TASK DETAILS:
Rewrite the items starting with the line with "Select the column header 'Дата" and going on through the line with "Tap the header", putting "image" in place of "screenshot" and leaving everything else the same.

Rows from a screen grounding dataset:
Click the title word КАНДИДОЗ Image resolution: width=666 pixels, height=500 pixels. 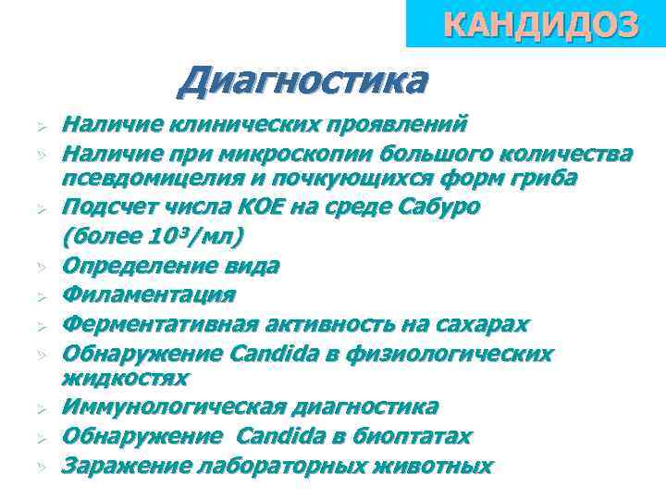tap(541, 26)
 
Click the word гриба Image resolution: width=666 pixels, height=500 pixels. tap(544, 177)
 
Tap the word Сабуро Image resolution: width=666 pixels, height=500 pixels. tap(442, 206)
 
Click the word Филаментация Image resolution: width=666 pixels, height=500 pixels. tap(148, 294)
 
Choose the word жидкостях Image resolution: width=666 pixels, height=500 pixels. tap(125, 378)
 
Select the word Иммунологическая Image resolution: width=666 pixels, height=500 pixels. tap(172, 406)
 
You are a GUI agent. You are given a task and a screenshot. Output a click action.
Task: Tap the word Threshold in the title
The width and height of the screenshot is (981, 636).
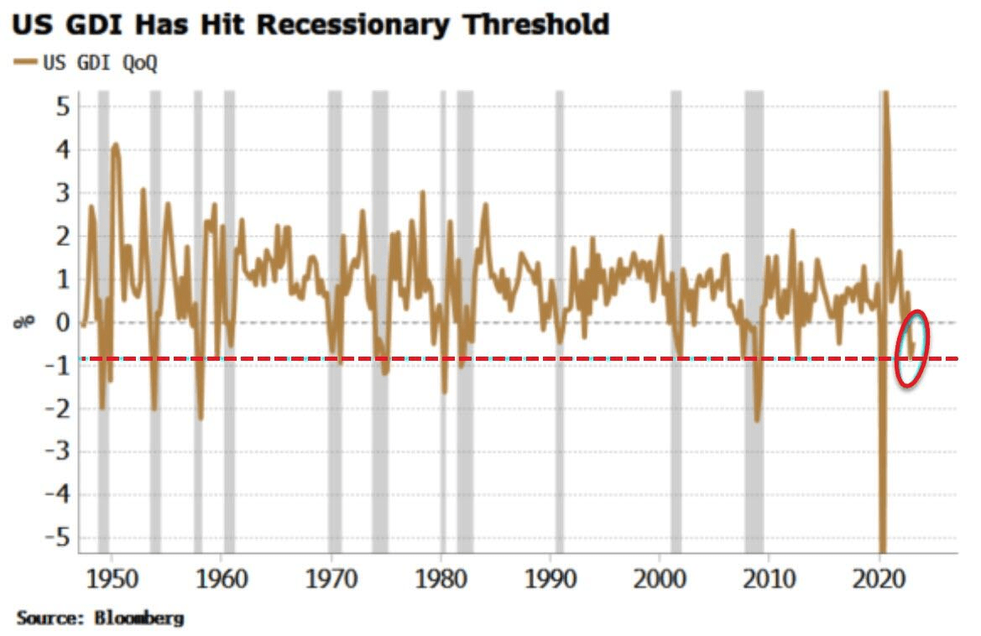[537, 24]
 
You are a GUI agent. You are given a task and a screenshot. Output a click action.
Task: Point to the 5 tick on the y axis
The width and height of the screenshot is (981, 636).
[62, 107]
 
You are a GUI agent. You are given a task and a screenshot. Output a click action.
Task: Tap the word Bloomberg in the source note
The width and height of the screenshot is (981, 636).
[138, 619]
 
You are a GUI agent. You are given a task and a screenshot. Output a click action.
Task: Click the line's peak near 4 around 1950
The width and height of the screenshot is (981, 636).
[115, 144]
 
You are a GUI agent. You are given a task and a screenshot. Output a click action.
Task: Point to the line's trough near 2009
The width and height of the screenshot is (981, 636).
[757, 420]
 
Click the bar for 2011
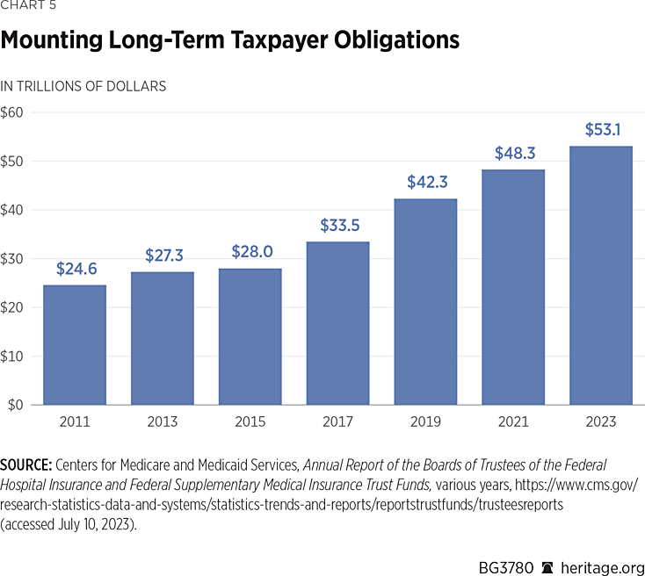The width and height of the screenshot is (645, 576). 75,344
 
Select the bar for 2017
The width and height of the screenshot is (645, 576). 337,323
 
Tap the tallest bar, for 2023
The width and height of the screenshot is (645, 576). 600,275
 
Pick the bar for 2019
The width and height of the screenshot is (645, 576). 425,301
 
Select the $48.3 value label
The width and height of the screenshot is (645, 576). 512,154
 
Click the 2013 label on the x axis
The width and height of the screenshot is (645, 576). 162,421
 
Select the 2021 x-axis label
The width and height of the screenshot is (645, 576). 512,421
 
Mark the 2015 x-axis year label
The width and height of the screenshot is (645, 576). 250,421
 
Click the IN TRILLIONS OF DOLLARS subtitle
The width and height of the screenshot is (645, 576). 83,86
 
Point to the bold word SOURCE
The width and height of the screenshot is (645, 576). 25,464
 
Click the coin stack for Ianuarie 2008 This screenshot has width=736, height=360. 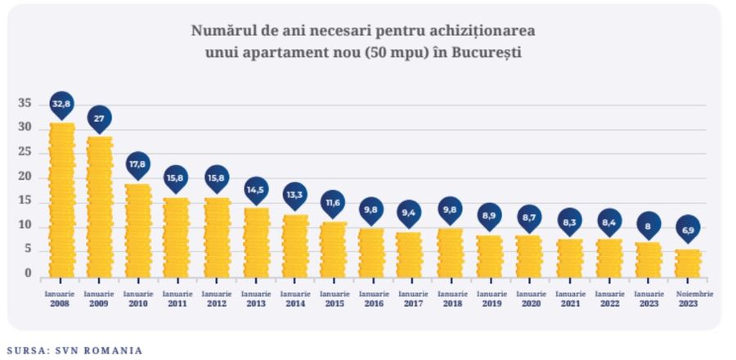tap(61, 200)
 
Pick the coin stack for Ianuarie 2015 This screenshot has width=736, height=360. tap(332, 250)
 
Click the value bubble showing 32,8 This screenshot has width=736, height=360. tap(61, 104)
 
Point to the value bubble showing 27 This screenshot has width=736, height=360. tap(99, 119)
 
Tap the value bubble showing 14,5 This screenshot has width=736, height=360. tap(256, 190)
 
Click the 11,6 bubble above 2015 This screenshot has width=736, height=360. tap(332, 201)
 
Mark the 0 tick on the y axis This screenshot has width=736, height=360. tap(28, 274)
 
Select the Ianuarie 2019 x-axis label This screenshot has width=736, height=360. tap(490, 299)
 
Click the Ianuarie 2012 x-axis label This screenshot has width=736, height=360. tap(216, 299)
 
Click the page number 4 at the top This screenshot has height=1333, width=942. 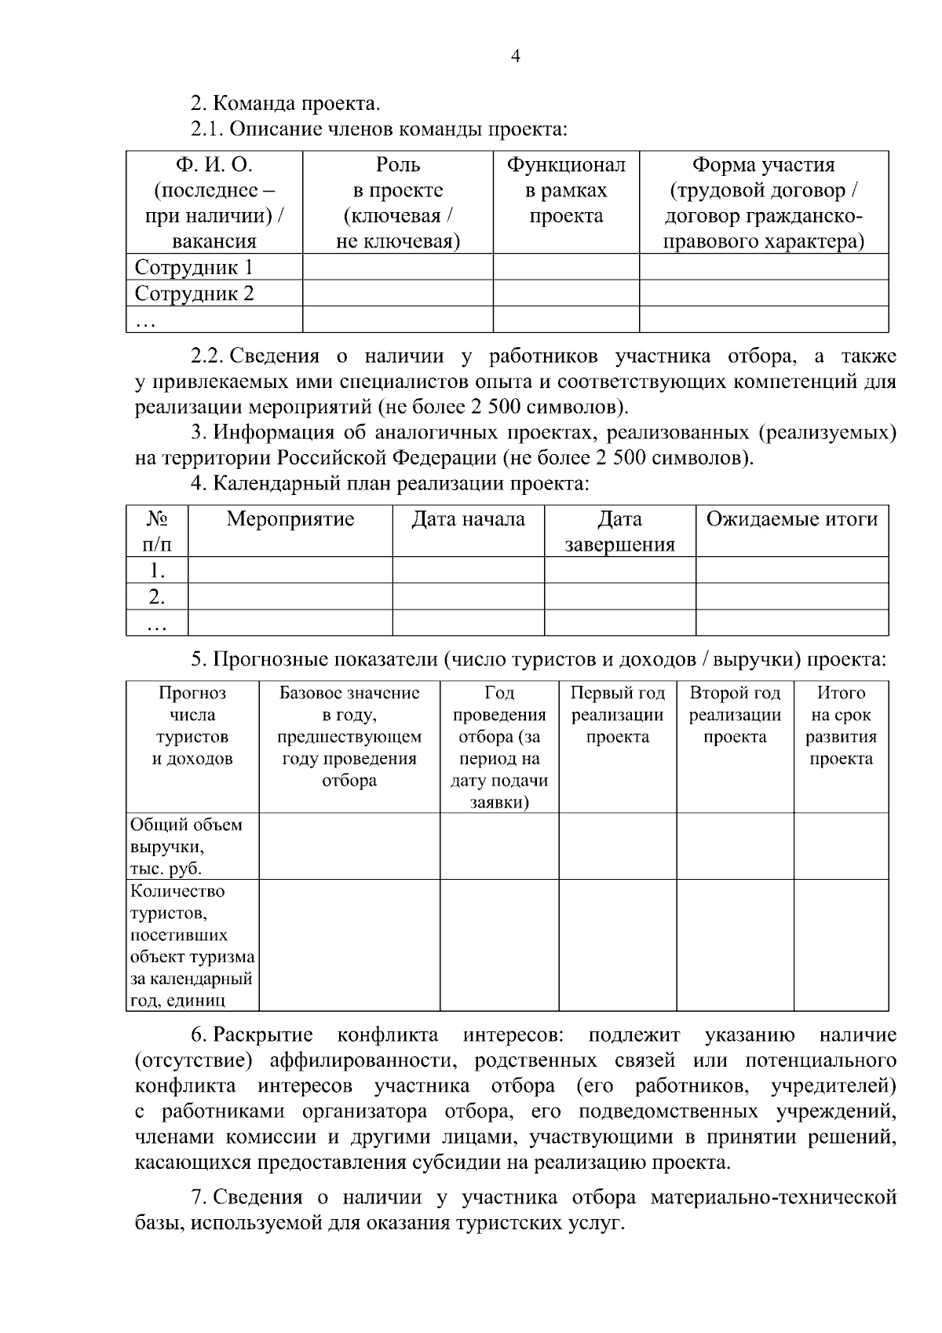pyautogui.click(x=515, y=56)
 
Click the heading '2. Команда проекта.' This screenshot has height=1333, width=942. pyautogui.click(x=286, y=104)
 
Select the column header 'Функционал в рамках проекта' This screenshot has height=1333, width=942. pyautogui.click(x=565, y=190)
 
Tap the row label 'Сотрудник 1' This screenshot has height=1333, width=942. pyautogui.click(x=194, y=267)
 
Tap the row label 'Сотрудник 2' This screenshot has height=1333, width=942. pyautogui.click(x=194, y=294)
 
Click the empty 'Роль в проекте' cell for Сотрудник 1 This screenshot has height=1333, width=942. pyautogui.click(x=397, y=267)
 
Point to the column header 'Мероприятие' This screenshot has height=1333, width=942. pyautogui.click(x=290, y=519)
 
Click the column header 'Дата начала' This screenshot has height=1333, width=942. pyautogui.click(x=468, y=519)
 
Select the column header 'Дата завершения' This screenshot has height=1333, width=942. pyautogui.click(x=619, y=532)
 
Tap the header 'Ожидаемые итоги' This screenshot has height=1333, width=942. pyautogui.click(x=791, y=519)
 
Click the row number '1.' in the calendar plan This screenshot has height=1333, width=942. pyautogui.click(x=157, y=570)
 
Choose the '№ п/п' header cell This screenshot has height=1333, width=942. pyautogui.click(x=157, y=532)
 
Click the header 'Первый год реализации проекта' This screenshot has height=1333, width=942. pyautogui.click(x=617, y=715)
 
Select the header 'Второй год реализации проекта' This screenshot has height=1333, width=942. pyautogui.click(x=735, y=715)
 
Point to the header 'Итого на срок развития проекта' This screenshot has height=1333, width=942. pyautogui.click(x=841, y=726)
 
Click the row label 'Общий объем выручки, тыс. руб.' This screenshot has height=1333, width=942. pyautogui.click(x=186, y=847)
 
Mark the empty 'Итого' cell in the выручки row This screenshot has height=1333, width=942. pyautogui.click(x=841, y=847)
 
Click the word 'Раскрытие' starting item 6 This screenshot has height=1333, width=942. pyautogui.click(x=262, y=1035)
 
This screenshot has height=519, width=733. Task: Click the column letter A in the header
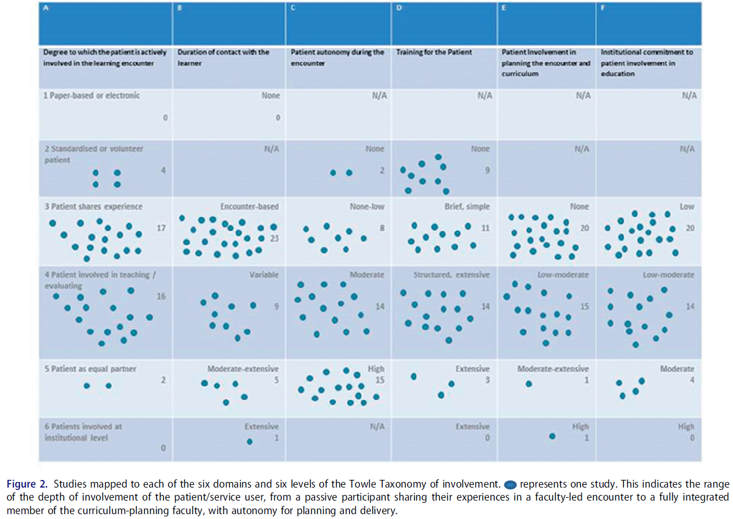point(46,8)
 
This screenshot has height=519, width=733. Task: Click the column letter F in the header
point(602,8)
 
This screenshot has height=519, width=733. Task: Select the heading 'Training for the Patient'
point(434,52)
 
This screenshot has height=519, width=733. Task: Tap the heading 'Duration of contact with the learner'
point(223,57)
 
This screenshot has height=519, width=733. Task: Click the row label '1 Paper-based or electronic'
point(92,95)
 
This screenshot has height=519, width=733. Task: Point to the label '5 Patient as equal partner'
point(90,369)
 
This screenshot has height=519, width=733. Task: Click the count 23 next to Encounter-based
point(274,238)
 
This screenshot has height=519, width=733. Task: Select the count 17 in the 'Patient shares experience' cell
point(161,228)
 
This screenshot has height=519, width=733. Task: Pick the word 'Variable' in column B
point(263,275)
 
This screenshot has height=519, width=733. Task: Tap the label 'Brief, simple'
point(467,206)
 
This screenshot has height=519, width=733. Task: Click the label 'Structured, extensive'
point(451,275)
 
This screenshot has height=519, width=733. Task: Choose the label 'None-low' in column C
point(366,206)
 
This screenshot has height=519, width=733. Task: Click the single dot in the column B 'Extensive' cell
point(249,442)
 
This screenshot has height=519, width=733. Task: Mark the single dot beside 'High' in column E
point(552,436)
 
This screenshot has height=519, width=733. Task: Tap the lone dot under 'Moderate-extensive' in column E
point(529,384)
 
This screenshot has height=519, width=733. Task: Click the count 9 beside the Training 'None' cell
point(487,170)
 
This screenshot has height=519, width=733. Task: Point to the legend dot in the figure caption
point(510,485)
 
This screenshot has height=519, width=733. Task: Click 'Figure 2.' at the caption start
point(27,484)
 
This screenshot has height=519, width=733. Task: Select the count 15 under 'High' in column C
point(380,380)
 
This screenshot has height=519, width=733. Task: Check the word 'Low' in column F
point(687,206)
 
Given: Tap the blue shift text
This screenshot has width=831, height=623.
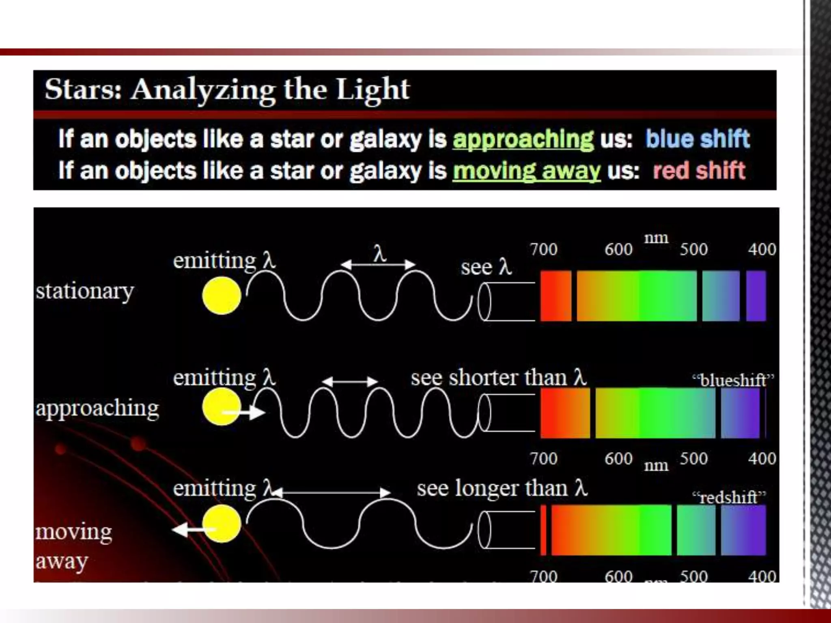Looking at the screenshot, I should tap(697, 139).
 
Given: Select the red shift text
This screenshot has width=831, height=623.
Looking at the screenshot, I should tap(699, 170).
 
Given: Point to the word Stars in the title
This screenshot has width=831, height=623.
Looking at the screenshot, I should tap(83, 89).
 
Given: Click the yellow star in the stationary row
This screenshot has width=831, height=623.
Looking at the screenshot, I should tap(222, 296).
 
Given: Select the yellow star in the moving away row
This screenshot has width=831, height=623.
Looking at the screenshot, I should tap(222, 524).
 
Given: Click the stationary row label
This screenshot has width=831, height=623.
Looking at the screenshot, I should tap(85, 291).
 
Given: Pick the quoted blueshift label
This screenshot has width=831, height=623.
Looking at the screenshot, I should tap(733, 380).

ANSWER FOR THE TASK:
Select the column header 'Дата завершения' This image has height=1333, width=942. pyautogui.click(x=619, y=532)
 
Tap the header 'Ожидаемые итоги' This image has height=1333, width=942. pyautogui.click(x=791, y=519)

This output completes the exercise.